## Record set
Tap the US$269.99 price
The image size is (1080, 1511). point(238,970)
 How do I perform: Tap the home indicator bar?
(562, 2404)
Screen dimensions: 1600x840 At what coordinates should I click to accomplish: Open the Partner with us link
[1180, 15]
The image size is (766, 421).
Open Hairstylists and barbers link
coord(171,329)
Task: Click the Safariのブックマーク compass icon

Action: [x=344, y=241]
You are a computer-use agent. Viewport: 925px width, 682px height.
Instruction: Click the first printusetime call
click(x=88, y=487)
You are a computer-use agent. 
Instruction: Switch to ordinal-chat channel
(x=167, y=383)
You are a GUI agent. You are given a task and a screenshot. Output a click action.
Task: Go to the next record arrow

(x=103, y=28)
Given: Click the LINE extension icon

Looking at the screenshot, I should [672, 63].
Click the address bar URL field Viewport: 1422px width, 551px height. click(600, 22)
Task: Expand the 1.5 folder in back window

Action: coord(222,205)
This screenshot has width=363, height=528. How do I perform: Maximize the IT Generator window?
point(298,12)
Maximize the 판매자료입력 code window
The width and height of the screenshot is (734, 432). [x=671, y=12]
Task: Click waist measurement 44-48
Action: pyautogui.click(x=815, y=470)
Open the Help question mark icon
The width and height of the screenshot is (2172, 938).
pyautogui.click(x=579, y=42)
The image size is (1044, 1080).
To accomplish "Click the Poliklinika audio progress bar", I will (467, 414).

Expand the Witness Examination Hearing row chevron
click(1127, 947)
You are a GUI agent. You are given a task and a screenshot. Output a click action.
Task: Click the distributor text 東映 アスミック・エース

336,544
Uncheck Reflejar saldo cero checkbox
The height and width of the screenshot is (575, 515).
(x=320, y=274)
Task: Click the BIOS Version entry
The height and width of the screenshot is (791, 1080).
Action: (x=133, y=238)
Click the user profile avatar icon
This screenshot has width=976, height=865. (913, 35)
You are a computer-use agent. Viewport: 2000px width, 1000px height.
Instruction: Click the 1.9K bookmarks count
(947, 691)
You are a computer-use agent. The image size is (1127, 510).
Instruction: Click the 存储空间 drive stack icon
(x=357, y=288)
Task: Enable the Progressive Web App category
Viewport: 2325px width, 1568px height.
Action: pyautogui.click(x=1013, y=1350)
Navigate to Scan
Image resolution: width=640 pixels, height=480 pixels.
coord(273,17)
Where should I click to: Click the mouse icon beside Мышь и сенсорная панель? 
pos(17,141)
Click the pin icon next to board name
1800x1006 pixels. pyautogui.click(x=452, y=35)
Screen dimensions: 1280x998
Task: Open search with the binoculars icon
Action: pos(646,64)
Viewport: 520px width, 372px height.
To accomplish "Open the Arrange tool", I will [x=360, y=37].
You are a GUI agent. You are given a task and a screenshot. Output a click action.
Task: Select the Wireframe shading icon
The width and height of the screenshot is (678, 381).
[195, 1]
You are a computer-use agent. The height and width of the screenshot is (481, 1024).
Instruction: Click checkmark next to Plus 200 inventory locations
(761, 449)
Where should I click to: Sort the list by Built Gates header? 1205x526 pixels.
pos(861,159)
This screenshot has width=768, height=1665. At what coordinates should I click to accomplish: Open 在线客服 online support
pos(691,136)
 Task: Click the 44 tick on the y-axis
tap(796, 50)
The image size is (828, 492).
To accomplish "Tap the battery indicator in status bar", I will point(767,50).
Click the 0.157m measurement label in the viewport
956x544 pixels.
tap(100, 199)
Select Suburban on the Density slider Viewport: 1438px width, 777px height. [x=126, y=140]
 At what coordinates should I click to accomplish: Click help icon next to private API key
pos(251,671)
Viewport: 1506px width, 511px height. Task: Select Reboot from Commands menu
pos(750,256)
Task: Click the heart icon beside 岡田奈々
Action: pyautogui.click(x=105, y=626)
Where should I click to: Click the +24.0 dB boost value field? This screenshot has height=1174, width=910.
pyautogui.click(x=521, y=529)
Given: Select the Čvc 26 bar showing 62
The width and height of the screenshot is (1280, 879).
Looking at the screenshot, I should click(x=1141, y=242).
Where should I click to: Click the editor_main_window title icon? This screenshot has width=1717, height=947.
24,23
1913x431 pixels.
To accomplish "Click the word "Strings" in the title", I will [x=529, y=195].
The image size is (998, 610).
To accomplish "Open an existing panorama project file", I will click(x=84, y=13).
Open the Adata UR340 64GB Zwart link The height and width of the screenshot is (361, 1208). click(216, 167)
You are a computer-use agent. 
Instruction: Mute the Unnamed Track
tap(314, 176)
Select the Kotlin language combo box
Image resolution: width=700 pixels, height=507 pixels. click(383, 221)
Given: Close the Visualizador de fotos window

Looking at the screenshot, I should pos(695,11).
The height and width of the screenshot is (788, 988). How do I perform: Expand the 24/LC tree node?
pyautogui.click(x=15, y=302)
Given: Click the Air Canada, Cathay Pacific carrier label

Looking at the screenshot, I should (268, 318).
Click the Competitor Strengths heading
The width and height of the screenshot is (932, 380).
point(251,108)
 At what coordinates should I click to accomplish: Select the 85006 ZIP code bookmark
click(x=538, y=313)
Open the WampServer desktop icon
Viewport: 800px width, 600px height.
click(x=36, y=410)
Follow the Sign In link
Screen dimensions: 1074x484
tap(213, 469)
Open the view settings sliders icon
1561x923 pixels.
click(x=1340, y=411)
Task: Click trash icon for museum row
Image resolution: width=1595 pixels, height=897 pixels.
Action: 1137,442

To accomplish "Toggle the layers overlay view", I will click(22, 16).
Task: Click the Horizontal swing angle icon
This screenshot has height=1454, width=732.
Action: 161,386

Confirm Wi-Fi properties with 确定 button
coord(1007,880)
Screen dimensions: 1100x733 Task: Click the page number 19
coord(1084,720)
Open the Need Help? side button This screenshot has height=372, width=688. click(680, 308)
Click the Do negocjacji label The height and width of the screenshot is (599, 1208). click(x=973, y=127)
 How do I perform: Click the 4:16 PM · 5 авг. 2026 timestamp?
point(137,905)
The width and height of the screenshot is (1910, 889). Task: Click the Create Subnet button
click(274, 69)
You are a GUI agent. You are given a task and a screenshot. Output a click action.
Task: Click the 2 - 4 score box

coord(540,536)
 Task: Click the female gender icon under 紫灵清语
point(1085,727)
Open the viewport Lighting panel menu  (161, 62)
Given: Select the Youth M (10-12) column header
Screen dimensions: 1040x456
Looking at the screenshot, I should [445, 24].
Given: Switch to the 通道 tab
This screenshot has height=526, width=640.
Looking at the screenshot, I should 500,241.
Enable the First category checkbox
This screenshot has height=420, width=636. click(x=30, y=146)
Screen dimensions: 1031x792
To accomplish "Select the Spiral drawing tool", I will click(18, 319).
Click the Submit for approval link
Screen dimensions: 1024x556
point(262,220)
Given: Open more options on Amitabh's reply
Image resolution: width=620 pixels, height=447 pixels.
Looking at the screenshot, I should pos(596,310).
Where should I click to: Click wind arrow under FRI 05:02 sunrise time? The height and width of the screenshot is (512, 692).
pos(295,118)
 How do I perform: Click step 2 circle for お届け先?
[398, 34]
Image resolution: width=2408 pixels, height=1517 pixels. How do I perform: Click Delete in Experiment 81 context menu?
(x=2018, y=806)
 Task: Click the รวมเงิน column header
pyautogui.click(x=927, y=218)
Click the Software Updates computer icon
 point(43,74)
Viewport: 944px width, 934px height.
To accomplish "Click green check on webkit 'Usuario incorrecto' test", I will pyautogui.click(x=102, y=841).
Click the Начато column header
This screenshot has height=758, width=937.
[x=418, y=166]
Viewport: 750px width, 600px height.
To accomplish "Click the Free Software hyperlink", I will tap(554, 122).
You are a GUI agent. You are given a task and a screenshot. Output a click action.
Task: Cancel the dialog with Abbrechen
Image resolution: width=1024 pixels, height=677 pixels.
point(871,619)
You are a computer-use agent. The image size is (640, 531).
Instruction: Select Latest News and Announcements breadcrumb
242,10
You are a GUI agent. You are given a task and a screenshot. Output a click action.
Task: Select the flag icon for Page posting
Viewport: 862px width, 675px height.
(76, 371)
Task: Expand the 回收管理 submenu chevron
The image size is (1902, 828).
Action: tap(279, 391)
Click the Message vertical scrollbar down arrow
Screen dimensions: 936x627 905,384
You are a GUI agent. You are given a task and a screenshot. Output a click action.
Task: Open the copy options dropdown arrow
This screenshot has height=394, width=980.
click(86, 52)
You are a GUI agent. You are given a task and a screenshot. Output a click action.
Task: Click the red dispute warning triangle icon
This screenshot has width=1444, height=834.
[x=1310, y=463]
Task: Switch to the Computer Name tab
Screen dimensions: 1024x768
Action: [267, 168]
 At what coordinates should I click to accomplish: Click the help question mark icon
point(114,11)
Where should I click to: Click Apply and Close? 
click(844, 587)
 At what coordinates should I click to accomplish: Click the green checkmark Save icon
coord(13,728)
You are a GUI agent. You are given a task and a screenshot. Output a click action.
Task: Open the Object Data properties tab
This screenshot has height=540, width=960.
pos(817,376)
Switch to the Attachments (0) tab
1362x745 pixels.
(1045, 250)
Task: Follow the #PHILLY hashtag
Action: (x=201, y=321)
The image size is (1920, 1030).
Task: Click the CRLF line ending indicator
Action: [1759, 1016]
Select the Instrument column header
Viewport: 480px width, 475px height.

## Assignment
Taking the line that contains "Where should I click to: Click Apply" as the first, reproduce every line through the end of the entries exactly.

## Output
Where should I click to: Click Apply and Close? 
click(844, 587)
 At what coordinates should I click to accomplish: Click the green checkmark Save icon
coord(13,728)
You are a GUI agent. You are given a task and a screenshot. Output a click action.
Task: Open the Object Data properties tab
This screenshot has height=540, width=960.
pos(817,376)
Switch to the Attachments (0) tab
1362x745 pixels.
(1045, 250)
Task: Follow the #PHILLY hashtag
Action: (x=201, y=321)
The image size is (1920, 1030).
Task: Click the CRLF line ending indicator
Action: [1759, 1016]
Select the Instrument column header
Viewport: 480px width, 475px height.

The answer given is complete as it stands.